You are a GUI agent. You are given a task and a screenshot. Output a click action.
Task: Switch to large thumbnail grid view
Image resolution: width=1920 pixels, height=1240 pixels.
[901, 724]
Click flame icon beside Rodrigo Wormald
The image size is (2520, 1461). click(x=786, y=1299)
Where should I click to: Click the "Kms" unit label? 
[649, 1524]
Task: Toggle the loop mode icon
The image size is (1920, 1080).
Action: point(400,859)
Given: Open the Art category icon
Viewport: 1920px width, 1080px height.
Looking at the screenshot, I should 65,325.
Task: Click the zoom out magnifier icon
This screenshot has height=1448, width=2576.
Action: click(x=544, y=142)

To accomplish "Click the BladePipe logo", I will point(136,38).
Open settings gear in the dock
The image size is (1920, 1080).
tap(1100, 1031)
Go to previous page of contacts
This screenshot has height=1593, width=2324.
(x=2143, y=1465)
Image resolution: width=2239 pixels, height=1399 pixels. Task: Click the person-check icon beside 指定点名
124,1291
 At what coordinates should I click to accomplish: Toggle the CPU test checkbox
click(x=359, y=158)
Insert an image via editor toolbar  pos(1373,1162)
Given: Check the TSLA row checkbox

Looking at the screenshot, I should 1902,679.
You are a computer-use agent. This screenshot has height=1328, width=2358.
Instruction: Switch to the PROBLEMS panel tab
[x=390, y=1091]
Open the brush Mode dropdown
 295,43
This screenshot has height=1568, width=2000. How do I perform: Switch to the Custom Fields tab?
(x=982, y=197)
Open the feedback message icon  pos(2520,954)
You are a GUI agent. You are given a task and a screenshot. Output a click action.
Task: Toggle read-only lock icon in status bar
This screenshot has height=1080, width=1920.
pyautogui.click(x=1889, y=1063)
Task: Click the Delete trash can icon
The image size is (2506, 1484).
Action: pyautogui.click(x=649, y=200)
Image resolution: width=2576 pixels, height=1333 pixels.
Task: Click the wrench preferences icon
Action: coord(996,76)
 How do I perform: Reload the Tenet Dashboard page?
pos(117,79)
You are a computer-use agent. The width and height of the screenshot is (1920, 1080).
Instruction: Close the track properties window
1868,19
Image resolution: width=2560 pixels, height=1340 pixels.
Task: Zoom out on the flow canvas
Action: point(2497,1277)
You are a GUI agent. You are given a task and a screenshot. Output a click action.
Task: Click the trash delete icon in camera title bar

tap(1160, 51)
-*-*-
What the exercise asks: Once more, write out the records in full, exactly as they appear.

Answer to this problem:
You are a GUI agent. You are given a task and a screenshot. Output a click action.
Task: Switch to large thumbnail grid view
Image resolution: width=1920 pixels, height=1240 pixels.
[901, 724]
Click flame icon beside Rodrigo Wormald
The image size is (2520, 1461). click(x=786, y=1299)
Where should I click to: Click the "Kms" unit label? 
[649, 1524]
Task: Toggle the loop mode icon
The image size is (1920, 1080).
Action: point(400,859)
Given: Open the Art category icon
Viewport: 1920px width, 1080px height.
Looking at the screenshot, I should 65,325.
Task: Click the zoom out magnifier icon
This screenshot has height=1448, width=2576.
Action: click(x=544, y=142)

To accomplish "Click the BladePipe logo", I will point(136,38).
Open settings gear in the dock
The image size is (1920, 1080).
tap(1100, 1031)
Go to previous page of contacts
This screenshot has height=1593, width=2324.
(x=2143, y=1465)
Image resolution: width=2239 pixels, height=1399 pixels. Task: Click the person-check icon beside 指定点名
124,1291
 At what coordinates should I click to accomplish: Toggle the CPU test checkbox
click(x=359, y=158)
Insert an image via editor toolbar  pos(1373,1162)
Given: Check the TSLA row checkbox

Looking at the screenshot, I should 1902,679.
You are a computer-use agent. This screenshot has height=1328, width=2358.
Instruction: Switch to the PROBLEMS panel tab
[x=390, y=1091]
Open the brush Mode dropdown
 295,43
This screenshot has height=1568, width=2000. How do I perform: Switch to the Custom Fields tab?
(x=982, y=197)
Open the feedback message icon  pos(2520,954)
You are a GUI agent. You are given a task and a screenshot. Output a click action.
Task: Toggle read-only lock icon in status bar
This screenshot has height=1080, width=1920.
pyautogui.click(x=1889, y=1063)
Task: Click the Delete trash can icon
The image size is (2506, 1484).
Action: pyautogui.click(x=649, y=200)
Image resolution: width=2576 pixels, height=1333 pixels.
Task: Click the wrench preferences icon
Action: coord(996,76)
 How do I perform: Reload the Tenet Dashboard page?
pos(117,79)
You are a computer-use agent. The width and height of the screenshot is (1920, 1080).
Instruction: Close the track properties window
1868,19
Image resolution: width=2560 pixels, height=1340 pixels.
Task: Zoom out on the flow canvas
Action: point(2497,1277)
You are a GUI agent. You are given a task and a screenshot. Output a click action.
Task: Click the trash delete icon in camera title bar

tap(1160, 51)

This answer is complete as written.